How to complete this task
Here is a set of records. Copy them all exactly.

[Task inputs]

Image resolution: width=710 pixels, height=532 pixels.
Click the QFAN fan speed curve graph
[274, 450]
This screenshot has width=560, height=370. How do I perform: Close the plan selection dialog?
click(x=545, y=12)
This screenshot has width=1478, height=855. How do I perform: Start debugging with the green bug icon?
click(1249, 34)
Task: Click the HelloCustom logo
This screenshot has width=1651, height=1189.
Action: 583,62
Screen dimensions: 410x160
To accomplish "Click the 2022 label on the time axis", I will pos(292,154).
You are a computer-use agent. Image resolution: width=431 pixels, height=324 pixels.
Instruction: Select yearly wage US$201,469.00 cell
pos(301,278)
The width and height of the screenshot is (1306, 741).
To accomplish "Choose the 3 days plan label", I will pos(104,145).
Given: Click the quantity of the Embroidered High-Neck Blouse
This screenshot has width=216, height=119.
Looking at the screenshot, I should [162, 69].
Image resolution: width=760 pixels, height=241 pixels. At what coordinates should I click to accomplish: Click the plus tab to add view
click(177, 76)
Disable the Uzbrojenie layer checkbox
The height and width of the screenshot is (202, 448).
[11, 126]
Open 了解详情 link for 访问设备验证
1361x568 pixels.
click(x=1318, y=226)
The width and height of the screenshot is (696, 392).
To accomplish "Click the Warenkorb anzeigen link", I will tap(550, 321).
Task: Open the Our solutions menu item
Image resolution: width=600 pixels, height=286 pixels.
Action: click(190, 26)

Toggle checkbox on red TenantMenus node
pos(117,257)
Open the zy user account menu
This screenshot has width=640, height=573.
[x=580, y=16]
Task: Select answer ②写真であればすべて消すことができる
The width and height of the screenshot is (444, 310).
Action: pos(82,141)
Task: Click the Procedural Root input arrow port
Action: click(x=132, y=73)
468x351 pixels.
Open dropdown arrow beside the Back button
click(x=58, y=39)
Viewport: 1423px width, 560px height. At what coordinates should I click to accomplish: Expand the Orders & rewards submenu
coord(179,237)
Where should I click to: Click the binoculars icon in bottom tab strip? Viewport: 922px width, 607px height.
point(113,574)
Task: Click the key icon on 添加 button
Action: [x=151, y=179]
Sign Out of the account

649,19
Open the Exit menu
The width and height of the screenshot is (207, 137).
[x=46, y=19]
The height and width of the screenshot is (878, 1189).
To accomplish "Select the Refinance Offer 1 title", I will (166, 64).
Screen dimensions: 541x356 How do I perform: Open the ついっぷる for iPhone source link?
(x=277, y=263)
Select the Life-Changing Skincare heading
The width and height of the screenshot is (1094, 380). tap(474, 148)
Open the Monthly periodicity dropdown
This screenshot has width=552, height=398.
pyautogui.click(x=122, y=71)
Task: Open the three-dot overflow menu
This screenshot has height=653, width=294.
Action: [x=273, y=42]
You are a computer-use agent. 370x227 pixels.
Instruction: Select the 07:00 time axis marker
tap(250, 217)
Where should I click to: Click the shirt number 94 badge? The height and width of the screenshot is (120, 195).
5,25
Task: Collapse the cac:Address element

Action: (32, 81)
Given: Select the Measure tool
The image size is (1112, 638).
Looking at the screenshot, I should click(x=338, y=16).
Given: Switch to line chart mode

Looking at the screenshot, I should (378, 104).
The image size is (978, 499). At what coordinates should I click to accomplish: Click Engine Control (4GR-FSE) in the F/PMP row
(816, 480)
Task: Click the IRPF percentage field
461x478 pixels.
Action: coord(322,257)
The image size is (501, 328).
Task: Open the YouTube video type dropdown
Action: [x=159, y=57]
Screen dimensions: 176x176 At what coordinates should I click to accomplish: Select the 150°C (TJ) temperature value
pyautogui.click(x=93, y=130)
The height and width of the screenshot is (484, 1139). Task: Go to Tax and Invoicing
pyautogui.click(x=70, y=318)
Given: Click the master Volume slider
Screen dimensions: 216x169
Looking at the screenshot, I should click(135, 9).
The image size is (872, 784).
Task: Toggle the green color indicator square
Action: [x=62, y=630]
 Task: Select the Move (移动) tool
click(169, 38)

[/Task inputs]

Expected answer
Image resolution: width=710 pixels, height=532 pixels.
Click the QFAN fan speed curve graph
[274, 450]
This screenshot has width=560, height=370. How do I perform: Close the plan selection dialog?
click(x=545, y=12)
This screenshot has width=1478, height=855. How do I perform: Start debugging with the green bug icon?
click(1249, 34)
Task: Click the HelloCustom logo
This screenshot has width=1651, height=1189.
Action: 583,62
Screen dimensions: 410x160
To accomplish "Click the 2022 label on the time axis", I will pos(292,154).
You are a computer-use agent. Image resolution: width=431 pixels, height=324 pixels.
Instruction: Select yearly wage US$201,469.00 cell
pos(301,278)
The width and height of the screenshot is (1306, 741).
To accomplish "Choose the 3 days plan label", I will pos(104,145).
Given: Click the quantity of the Embroidered High-Neck Blouse
This screenshot has width=216, height=119.
Looking at the screenshot, I should [162, 69].
Image resolution: width=760 pixels, height=241 pixels. At what coordinates should I click to accomplish: Click the plus tab to add view
click(177, 76)
Disable the Uzbrojenie layer checkbox
The height and width of the screenshot is (202, 448).
[11, 126]
Open 了解详情 link for 访问设备验证
1361x568 pixels.
click(x=1318, y=226)
The width and height of the screenshot is (696, 392).
To accomplish "Click the Warenkorb anzeigen link", I will tap(550, 321).
Task: Open the Our solutions menu item
Image resolution: width=600 pixels, height=286 pixels.
Action: click(190, 26)

Toggle checkbox on red TenantMenus node
pos(117,257)
Open the zy user account menu
This screenshot has width=640, height=573.
[x=580, y=16]
Task: Select answer ②写真であればすべて消すことができる
The width and height of the screenshot is (444, 310).
Action: pos(82,141)
Task: Click the Procedural Root input arrow port
Action: click(x=132, y=73)
468x351 pixels.
Open dropdown arrow beside the Back button
click(x=58, y=39)
Viewport: 1423px width, 560px height. At what coordinates should I click to accomplish: Expand the Orders & rewards submenu
coord(179,237)
Where should I click to: Click the binoculars icon in bottom tab strip? Viewport: 922px width, 607px height.
point(113,574)
Task: Click the key icon on 添加 button
Action: [x=151, y=179]
Sign Out of the account

649,19
Open the Exit menu
The width and height of the screenshot is (207, 137).
[x=46, y=19]
The height and width of the screenshot is (878, 1189).
To accomplish "Select the Refinance Offer 1 title", I will (166, 64).
Screen dimensions: 541x356 How do I perform: Open the ついっぷる for iPhone source link?
(x=277, y=263)
Select the Life-Changing Skincare heading
The width and height of the screenshot is (1094, 380). tap(474, 148)
Open the Monthly periodicity dropdown
This screenshot has width=552, height=398.
pyautogui.click(x=122, y=71)
Task: Open the three-dot overflow menu
This screenshot has height=653, width=294.
Action: [x=273, y=42]
You are a computer-use agent. 370x227 pixels.
Instruction: Select the 07:00 time axis marker
tap(250, 217)
Where should I click to: Click the shirt number 94 badge? The height and width of the screenshot is (120, 195).
5,25
Task: Collapse the cac:Address element

Action: (32, 81)
Given: Select the Measure tool
The image size is (1112, 638).
Looking at the screenshot, I should click(x=338, y=16).
Given: Switch to line chart mode

Looking at the screenshot, I should (378, 104).
The image size is (978, 499). At what coordinates should I click to accomplish: Click Engine Control (4GR-FSE) in the F/PMP row
(816, 480)
Task: Click the IRPF percentage field
461x478 pixels.
Action: coord(322,257)
The image size is (501, 328).
Task: Open the YouTube video type dropdown
Action: [x=159, y=57]
Screen dimensions: 176x176 At what coordinates should I click to accomplish: Select the 150°C (TJ) temperature value
pyautogui.click(x=93, y=130)
The height and width of the screenshot is (484, 1139). Task: Go to Tax and Invoicing
pyautogui.click(x=70, y=318)
Given: Click the master Volume slider
Screen dimensions: 216x169
Looking at the screenshot, I should click(135, 9).
The image size is (872, 784).
Task: Toggle the green color indicator square
Action: [x=62, y=630]
 Task: Select the Move (移动) tool
click(169, 38)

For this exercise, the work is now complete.